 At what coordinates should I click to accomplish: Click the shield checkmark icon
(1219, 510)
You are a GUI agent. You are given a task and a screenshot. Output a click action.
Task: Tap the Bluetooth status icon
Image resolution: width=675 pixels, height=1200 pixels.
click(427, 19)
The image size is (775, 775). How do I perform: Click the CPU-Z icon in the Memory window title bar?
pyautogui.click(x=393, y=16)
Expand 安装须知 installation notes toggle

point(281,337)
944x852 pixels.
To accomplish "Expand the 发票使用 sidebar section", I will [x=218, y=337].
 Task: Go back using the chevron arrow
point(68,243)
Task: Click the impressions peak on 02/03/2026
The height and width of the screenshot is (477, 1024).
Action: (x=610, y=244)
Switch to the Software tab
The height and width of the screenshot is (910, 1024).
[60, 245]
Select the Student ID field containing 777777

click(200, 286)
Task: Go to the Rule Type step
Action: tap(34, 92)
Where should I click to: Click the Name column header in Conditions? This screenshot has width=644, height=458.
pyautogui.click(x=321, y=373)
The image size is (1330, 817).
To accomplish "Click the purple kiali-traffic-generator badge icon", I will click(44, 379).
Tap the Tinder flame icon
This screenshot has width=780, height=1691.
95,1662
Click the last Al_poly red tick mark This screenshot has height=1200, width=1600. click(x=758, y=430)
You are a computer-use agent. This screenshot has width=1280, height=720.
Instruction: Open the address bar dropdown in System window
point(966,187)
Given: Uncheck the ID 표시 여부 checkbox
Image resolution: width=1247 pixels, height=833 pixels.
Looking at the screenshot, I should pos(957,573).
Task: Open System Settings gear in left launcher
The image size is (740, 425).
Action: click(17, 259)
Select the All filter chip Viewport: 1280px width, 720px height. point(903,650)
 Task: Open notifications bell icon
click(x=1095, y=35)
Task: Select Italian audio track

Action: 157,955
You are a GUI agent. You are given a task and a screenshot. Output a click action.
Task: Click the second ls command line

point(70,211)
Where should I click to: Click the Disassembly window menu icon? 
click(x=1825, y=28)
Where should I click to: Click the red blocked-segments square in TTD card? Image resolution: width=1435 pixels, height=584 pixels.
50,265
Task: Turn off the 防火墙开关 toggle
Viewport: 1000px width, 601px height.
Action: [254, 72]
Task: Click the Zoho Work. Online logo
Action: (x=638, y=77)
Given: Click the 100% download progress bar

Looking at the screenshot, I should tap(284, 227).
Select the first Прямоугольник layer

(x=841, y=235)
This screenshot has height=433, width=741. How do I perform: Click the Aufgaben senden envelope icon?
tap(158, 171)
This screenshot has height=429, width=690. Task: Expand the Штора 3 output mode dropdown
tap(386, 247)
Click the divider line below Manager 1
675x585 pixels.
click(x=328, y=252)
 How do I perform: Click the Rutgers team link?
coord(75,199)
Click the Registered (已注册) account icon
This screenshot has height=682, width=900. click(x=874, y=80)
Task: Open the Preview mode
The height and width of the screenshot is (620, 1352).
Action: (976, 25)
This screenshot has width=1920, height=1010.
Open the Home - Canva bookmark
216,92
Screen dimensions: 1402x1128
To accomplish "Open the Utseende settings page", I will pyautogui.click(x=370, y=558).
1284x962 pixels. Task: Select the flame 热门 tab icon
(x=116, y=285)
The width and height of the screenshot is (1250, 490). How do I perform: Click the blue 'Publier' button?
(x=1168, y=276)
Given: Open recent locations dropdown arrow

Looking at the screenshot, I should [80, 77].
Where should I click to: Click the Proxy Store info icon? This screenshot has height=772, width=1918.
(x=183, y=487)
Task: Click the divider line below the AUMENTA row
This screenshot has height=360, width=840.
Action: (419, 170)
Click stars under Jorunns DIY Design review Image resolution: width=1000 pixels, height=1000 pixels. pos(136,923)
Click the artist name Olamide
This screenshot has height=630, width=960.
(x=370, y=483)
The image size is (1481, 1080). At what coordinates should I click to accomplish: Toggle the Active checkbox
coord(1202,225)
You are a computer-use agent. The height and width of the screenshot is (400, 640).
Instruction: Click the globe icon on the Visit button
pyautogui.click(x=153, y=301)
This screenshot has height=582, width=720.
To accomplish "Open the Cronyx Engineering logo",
######
Task statement |
Every line in the data above that contains "divider" needs to be copied.

Response to the task |
Click the divider line below Manager 1
Task: Click the divider line below the AUMENTA row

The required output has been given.